Work request: Take from the entries below the stretch from the line with "The width and height of the screenshot is (868, 488)." through the line with "Given: Select the 07:29AM AEDT takeoff time", and return it exactly, leaving the pictures out.

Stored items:
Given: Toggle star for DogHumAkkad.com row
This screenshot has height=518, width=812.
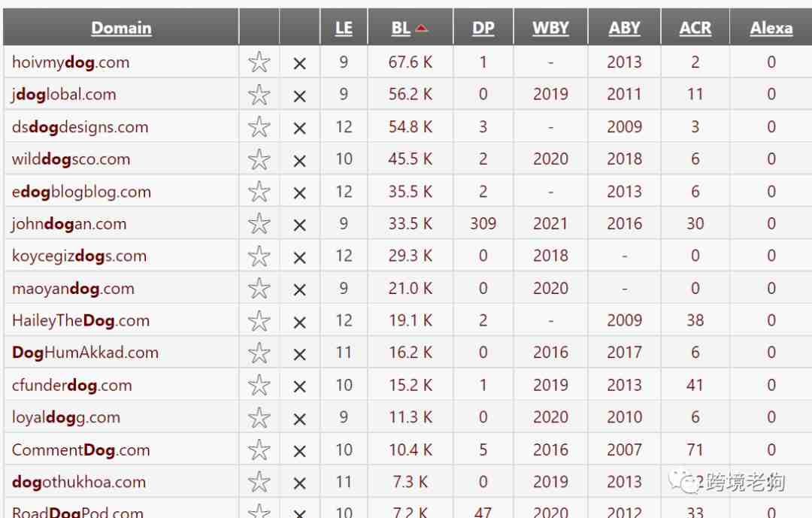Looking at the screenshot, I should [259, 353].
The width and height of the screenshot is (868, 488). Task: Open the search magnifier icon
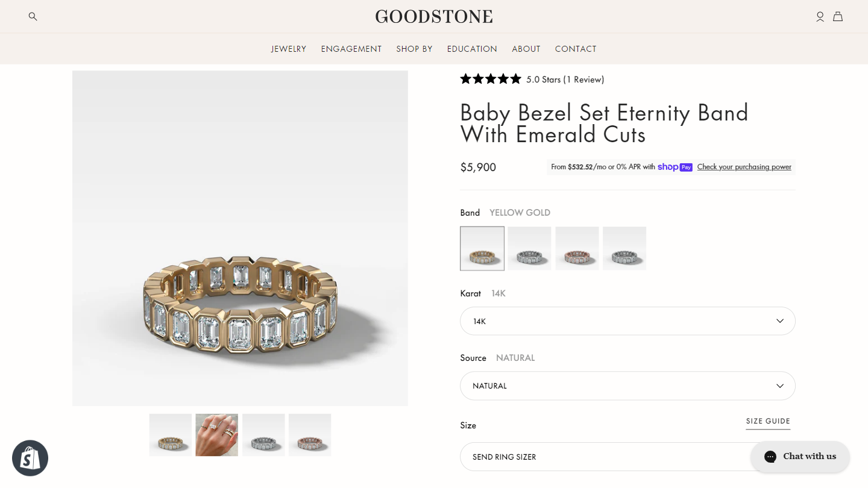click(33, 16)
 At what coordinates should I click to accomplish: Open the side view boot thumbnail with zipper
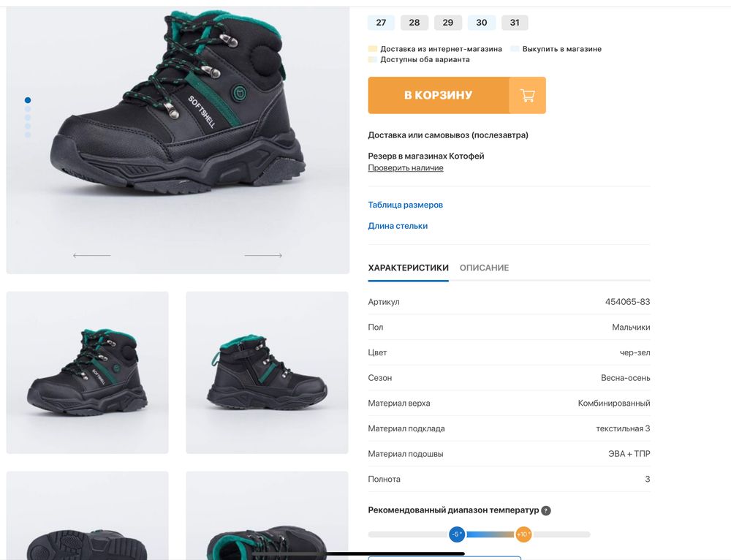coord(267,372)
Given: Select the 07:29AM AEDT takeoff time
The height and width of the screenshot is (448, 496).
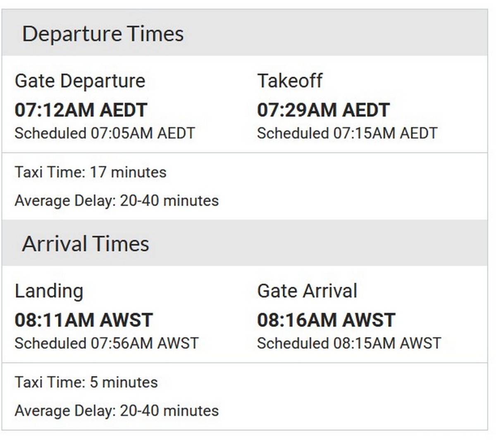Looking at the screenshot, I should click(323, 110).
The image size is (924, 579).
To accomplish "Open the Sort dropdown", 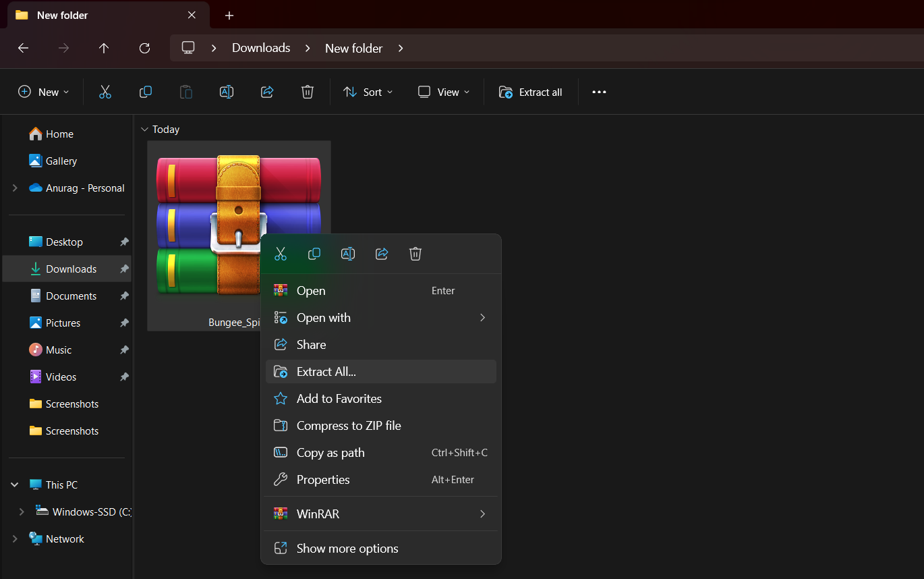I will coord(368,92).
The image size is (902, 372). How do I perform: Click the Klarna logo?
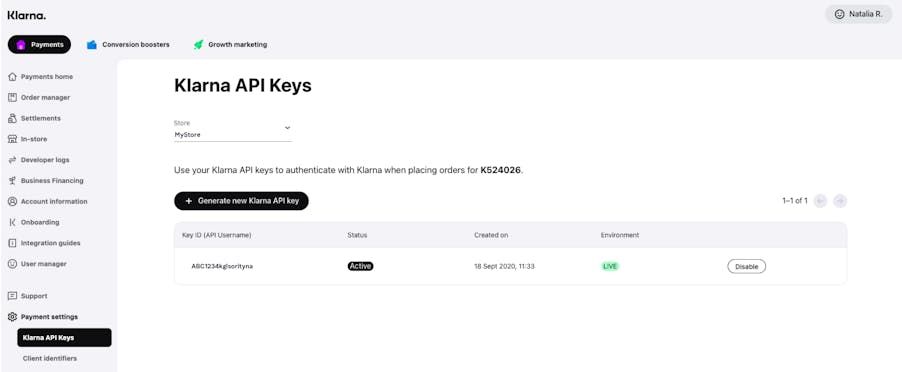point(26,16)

--

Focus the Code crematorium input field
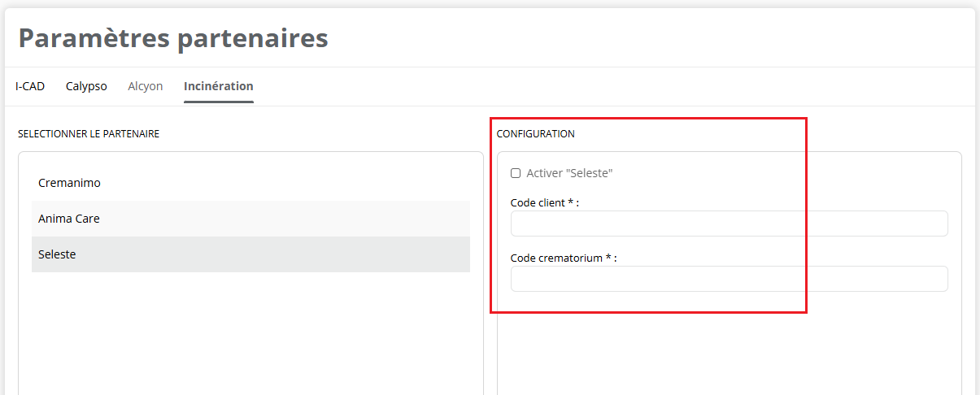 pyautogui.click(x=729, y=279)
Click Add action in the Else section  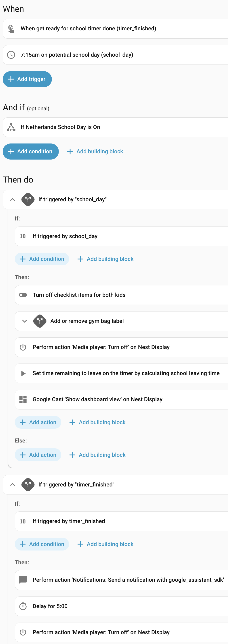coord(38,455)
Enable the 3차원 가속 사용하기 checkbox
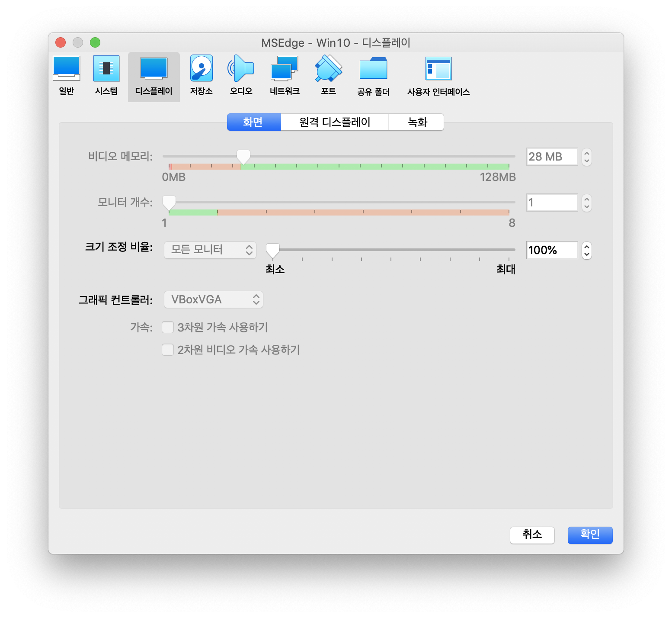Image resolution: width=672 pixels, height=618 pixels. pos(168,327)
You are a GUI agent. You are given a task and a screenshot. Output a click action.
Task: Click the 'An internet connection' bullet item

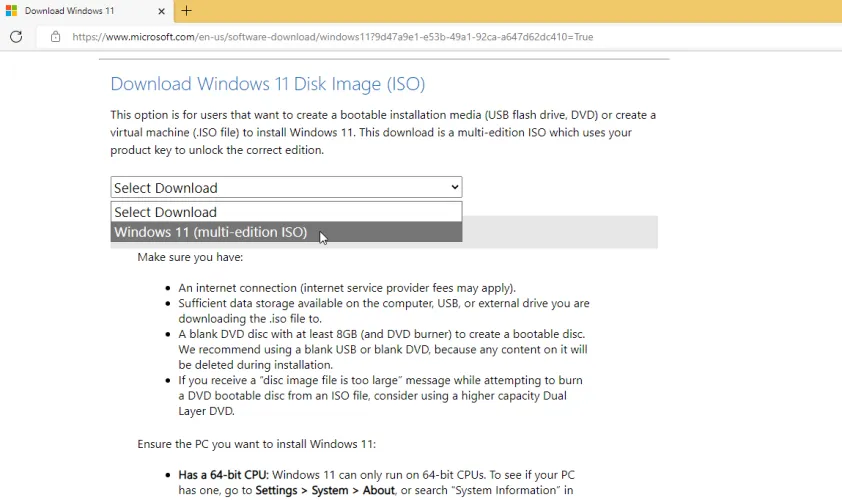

--

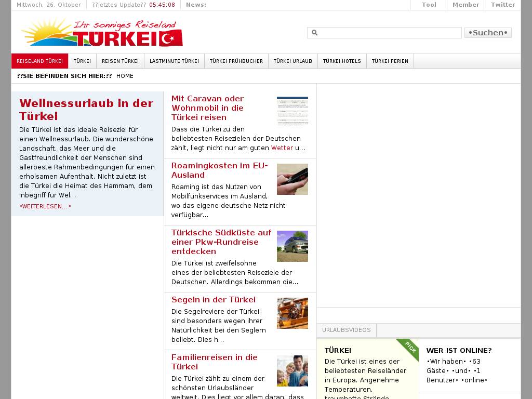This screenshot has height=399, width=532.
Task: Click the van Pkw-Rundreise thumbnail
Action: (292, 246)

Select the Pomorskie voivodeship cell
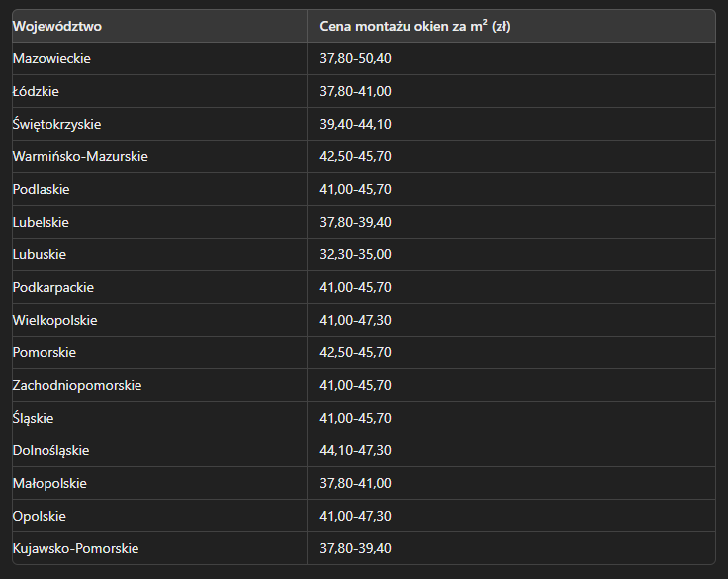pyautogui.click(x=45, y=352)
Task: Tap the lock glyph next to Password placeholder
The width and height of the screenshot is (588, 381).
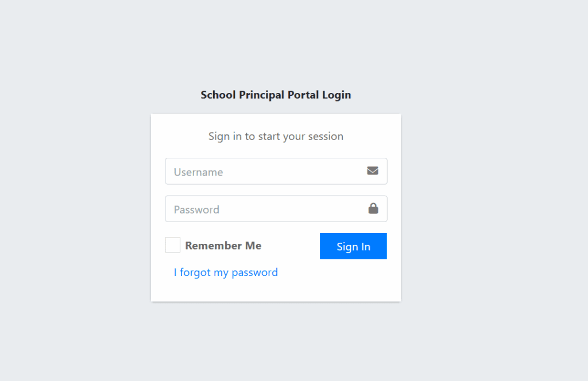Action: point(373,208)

Answer to this exercise:
The width and height of the screenshot is (868, 488). Task: Open the search magnifier icon
click(33, 16)
 At what coordinates should I click to accomplish: Open the side view boot thumbnail with zipper
coord(267,372)
Given: Select the 07:29AM AEDT takeoff time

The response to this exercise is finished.